All Your Base Are Belong to Us!

Every so often, some insubstantial piece of online fluff catches on and spreads through bulletin boards and e-mail lists like nerdy wildfire. Usually, the best we can do is tell you, “Hey, there’s this nifty insubstantial piece of online fluff that has caught on and spread like nerdy wildfire.” Such items are rarely understandable yet contagious – the perfect example is Mahir Cagri’s “I kiss you” page. One of the latest such contagions is “All Your Base”, a Flash movie based on an old arcade game called Zero Wing, famed for its Japlish subtitles. Take those subtitles, insert them into everyday situations like some kind of conspiracy, and add a techno beat so catchy it could easily get you dancing at your local club, and you get this. But that’s not all. “All Your Base” has a history that we’ve rooted out.
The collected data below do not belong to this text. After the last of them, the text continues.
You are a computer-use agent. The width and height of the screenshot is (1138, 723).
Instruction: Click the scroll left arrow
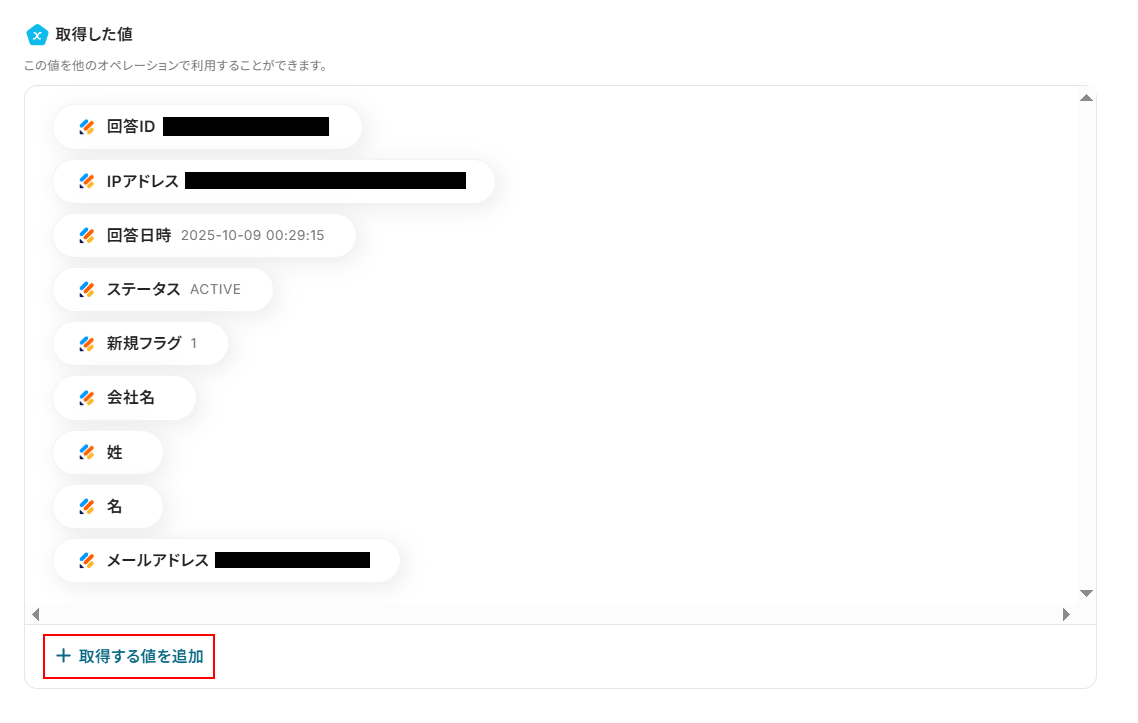pyautogui.click(x=36, y=614)
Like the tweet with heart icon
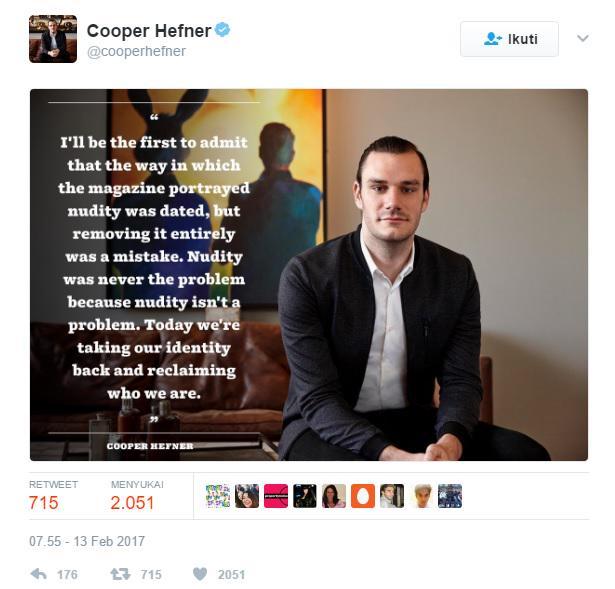Image resolution: width=615 pixels, height=589 pixels. point(200,574)
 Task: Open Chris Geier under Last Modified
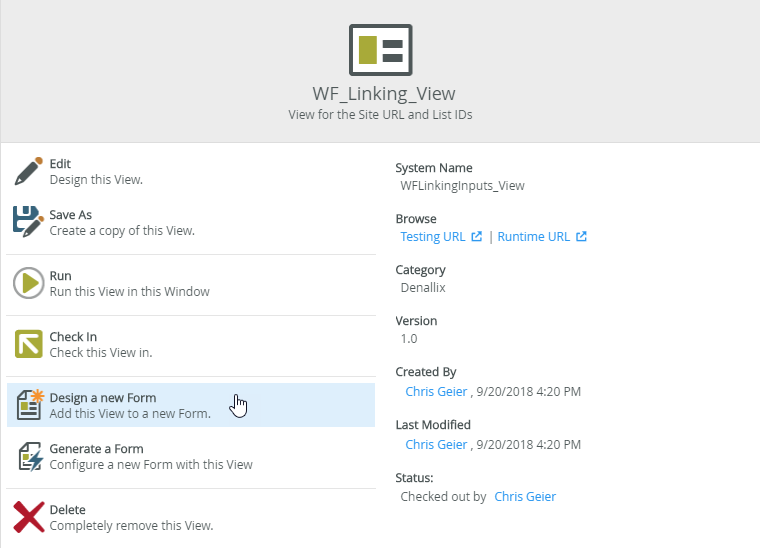click(436, 444)
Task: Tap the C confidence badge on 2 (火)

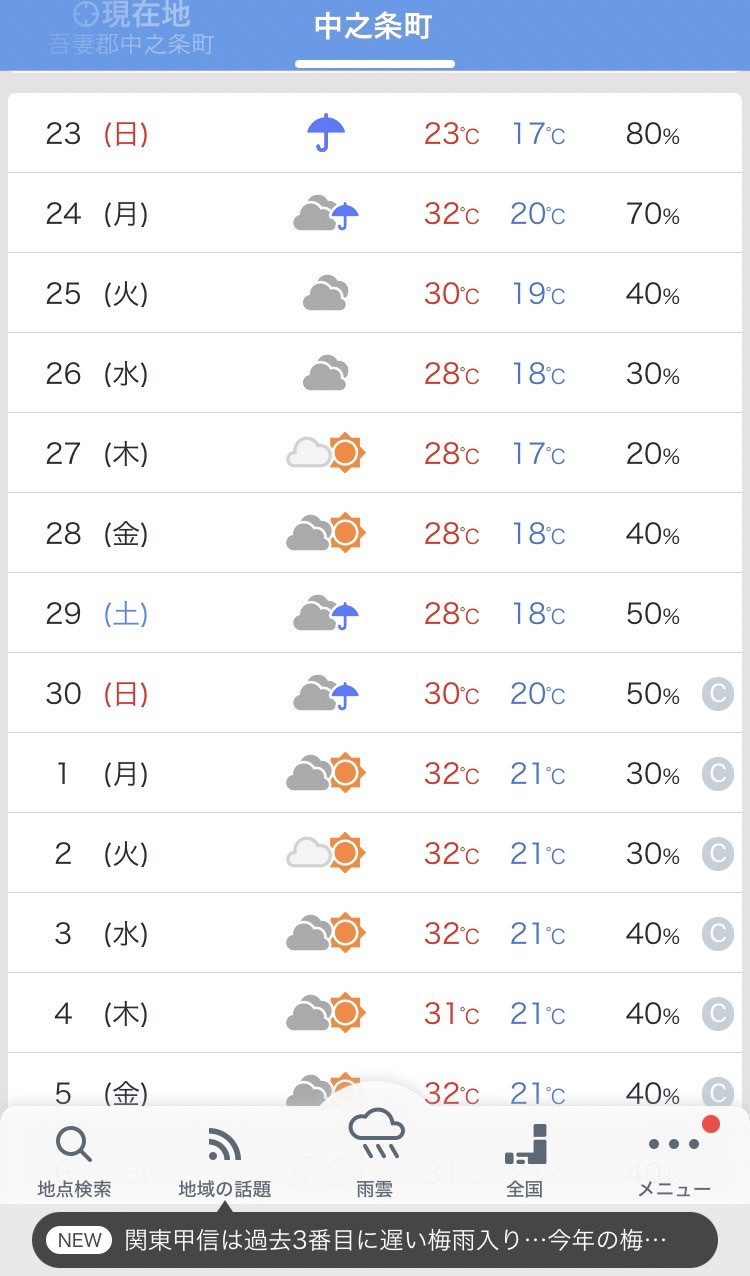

The concept started last summer with a Wayne Newtony parody of the game’s intro screens and developed in a thread (which we can’t reach) at Tribal War Forums that inspired still photos. These stills were then incorporated in a non-Wayne Newtony “All Your Base” techno version. There’s also a FAQ on the game. Somebody’s got to release that song as a dance mix….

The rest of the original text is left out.